Human-Alignment, Calibration, and Activation Patterns in Large Language Model Uncertainty
This work addresses the problem of understanding the alignment of LLM uncertainty with human uncertainty, which is important for researchers and developers aiming to build more human-like and trustworthy AI systems.
This paper investigates how similar large language model (LLM) uncertainty is to human uncertainty, a concept they term "uncertainty alignment." They examine whether LLMs exhibit both human-similar uncertainty signals and good calibration simultaneously across multiple-choice and open-ended factual recall tasks, and characterize the impact of instruct fine-tuning on these aspects.
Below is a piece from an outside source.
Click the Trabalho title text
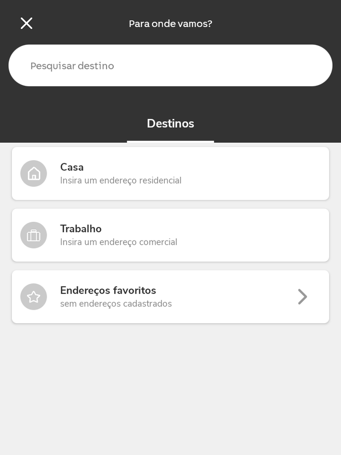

Uncertainty Quantification is a large and growing subfield of large language model behavioral analysis. Primarily to recognize and combat hallucination, the field has largely focused on measuring and improving calibration, the accuracy of uncertainty judgments to task efficacy. In this work, we investigate the relatively underexplored question of how similar large language model uncertainty is to human uncertainty. We investigate the presence and strength of human-similar uncertainty signals, deemed uncertainty alignment, in large language model overt behavior and internal activation patterns. We identify whether the models show evidence of simultaneous alignment and calibration on a variety of datasets covering both multiple choice and open ended factual recall. And we characterize the effect of instruct fine-tuning on each of these facets.